Saved data entries
+-------+

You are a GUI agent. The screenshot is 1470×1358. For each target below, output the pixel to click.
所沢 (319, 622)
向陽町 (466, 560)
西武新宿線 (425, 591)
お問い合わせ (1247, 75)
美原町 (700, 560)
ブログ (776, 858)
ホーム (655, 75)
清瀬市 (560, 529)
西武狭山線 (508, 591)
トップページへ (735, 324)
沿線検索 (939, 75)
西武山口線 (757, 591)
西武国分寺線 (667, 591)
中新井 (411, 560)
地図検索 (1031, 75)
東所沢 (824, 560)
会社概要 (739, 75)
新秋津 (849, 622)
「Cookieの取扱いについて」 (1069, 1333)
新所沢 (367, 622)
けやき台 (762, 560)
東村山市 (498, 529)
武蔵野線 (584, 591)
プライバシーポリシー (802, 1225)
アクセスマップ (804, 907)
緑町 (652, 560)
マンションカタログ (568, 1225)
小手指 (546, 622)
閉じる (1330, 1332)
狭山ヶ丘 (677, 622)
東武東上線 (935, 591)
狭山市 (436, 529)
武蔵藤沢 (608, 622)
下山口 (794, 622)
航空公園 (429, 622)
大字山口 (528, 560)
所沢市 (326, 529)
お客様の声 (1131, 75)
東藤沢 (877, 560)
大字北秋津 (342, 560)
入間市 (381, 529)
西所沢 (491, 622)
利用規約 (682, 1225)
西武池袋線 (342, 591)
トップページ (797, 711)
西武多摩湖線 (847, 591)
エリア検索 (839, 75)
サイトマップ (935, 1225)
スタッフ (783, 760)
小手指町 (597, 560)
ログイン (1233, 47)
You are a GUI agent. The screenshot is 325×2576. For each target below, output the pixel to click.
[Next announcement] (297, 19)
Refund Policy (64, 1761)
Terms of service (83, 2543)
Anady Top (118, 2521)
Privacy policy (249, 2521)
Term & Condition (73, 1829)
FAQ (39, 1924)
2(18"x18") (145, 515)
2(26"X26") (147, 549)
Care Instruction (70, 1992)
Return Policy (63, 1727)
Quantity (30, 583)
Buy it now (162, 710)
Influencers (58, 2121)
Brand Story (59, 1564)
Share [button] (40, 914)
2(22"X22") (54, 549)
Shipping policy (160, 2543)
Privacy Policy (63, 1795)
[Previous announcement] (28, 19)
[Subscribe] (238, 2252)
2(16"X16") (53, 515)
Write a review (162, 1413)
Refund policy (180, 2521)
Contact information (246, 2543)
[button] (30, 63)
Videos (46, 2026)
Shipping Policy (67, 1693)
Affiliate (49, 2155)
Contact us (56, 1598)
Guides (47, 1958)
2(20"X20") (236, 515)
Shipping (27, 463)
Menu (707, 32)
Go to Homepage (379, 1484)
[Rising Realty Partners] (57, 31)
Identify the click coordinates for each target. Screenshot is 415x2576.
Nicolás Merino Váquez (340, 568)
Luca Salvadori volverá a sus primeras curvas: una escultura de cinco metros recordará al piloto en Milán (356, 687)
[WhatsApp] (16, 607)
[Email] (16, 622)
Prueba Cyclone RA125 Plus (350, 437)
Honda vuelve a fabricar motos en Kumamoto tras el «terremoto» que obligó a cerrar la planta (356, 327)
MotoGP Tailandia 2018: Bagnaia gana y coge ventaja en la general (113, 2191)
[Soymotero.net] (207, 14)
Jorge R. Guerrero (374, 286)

+-------+

Work to complete: Copy out the lines of the data where the word "below" can be found.

Response for this exercise:
You are a GUI agent. The screenshot is 1470×1358. For each target below, output the pixel to click.
You are a GUI agent. The screenshot is 325×2576. For each target below, output the pixel to click.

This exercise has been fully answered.